“Scelsi di essere per gli altri che ero una bambina...”

“...e così confido di continuare a essere fino alla fine della mia vita”.

Sono alcune delle parole che Annalena Tonelli, missionaria italiana cattolica, usa per presentarsi in Vaticano il 30 novembre 2001. Meno di due anni dopo, il 5 ottobre 2003, sarebbe stata uccisa a Borama, in Somaliland, da due uomini armati, proprio nella struttura sanitaria che aveva fondato.

Annalena Tonelli viveva a servizio dei poveri, dei sofferenti, degli abbandonati, senza appartenere a nessun ordine religioso, a nessuna organizzazione, senza uno stipendio. Era una scelta che aveva fatto in gioventù, prima nei 6 anni che aveva dedicato ai bassifondi della sua città natale, Forlì e poi, dal 1969, in Kenya, Somalia e infine Somaliland. Annalena Tonelli aveva 26 anni quando partì per l’Africa.

I primi anni di missione in Kenya

Annalena Tonelli ha scelto di vivere nel nascondimento: in quello che può essere considerato il suo testamento scrive, semplicemente:

“Non parlate di me!”.

Ma, anche a 18 anni dal suo assassinio, la sua parola e le sue opere sono vive, e le Edizioni Dehoniane Bologna contribuiscono a ricordarle con 3 volumi che raccolgono le lettere di Annalena Tonelli.

Lettere dal Kenya. 1969-1985 è dedicato alle lettere che Annalena Tonelli scrive a familiari e amici dal nord-est del Paese, dove ha fondato, con alcune compagne, una piccola comunità di laiche missionarie che si occupa dei nomadi del deserto. Annalena, dopo aver aperto un orfanotrofio, inizia anche a curare i malati di tubercolosi, mettendo a punto - pur non avendo formazione medica - una profilassi ancora utilizzata dall’OMS.

Annalena Tonelli subisce diversi attentati: nel 1985 denuncia i massacri commessi a Wagalla e per questo viene allontanata dal Paese come “indesiderata”.

In Somalia, la guerra civile

Nel 1986 Annalena Tonelli segue un corso di specializzazione sulla lebbra e in seguito consegue un diploma in medicina tropicale. Nel 1987 si trasferisce in Somalia: è questo periodo che copre il secondo volume delle EDB, Lettere dalla Somalia. 1985-1995.
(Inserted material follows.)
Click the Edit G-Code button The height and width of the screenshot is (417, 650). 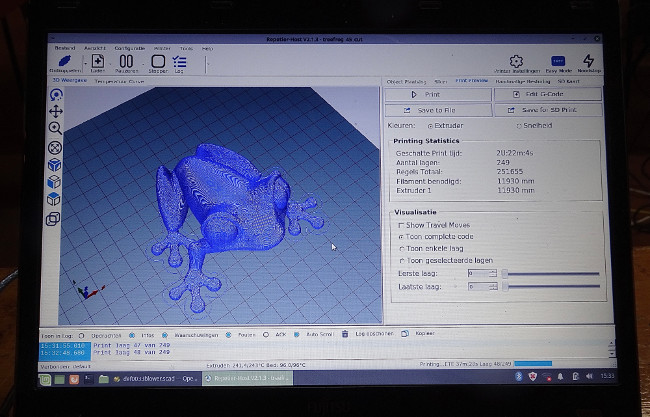tap(548, 94)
Per Annalena Tonelli inizia un periodo ancora più difficile: la missionaria prova una lacerante nostalgia per i “figli” lasciati a Wajir, in Kenya (ricorderà sempre quegli anni come il suo “paradiso perduto”). Anche in Somalia assiste di malati di tubercolosi, prima nel nord del paese e poi a Mogadiscio. Ma soffre di solitudine, e il paese è devastato dalla guerra civile. Per le strade della capitale è in contatto con ONG straniere e con l’Ambasciata italiana, ma anche con “avventurieri” che la lasceranno stupita per la loro generosità e la porteranno a scrivere:

“Chi corre con me quest’avventura d’amore non sono i seguaci del Vangelo”.

Gli ultimi anni in Somaliland

Salvata in extremis da un’esecuzione, Annalena Tonelli è obbligata a lasciare la Somalia. Nel 1996 rientra a Borama, nel nord della Somalia (che dal 1991 si è costituito in Stato indipendente col nome di Somaliland): è da qui che invia le Lettere dal Somaliland. 1996-2003, che EDB raccoglie nel terzo, e ultimo, volume a lei dedicato.

Quando Annalena Tonelli arriva a Borama, l’ospedale per i tubercolotici conta 30 posti letto: sette anni dopo, alla sua morte, sono diventati 350. Il suo impegno non si ferma qui: si occupa anche di prevenzione e controllo dell’HIV, apre una scuola per bambini non udenti e portatori di handicap, e molto altro. La sua lotta contro la mutilazione genitale femminile le attira l’ostilità di alcuni gruppi islamici.

Al principio, il Somaliland le sembra più ospitale dei territori della Somalia che aveva conosciuto fino ad allora, ma ben presto Annalena Tonelli si rende conto che è ancora più ostile e violento. Non per questo muta il suo stile:

“Amare tutto e tutti, senza compromessi, senza mezze misure”.

Nel giugno del 2003 Annalena Tonelli riceve, a Ginevra, il premio Nansen per l’assistenza ai profughi. Ma sa di essere in grave pericolo. Nella sua ultima lettera, datata 3 ottobre 2003, si legge:

“Io sono sotto prove tremende ogni giorno. Sono perseguitata, calunniata, attaccata”.

Il 5 ottobre, verso le 19, mentre rientra a casa dall’ospedale viene uccisa da due sicari che le sparano alla nuca.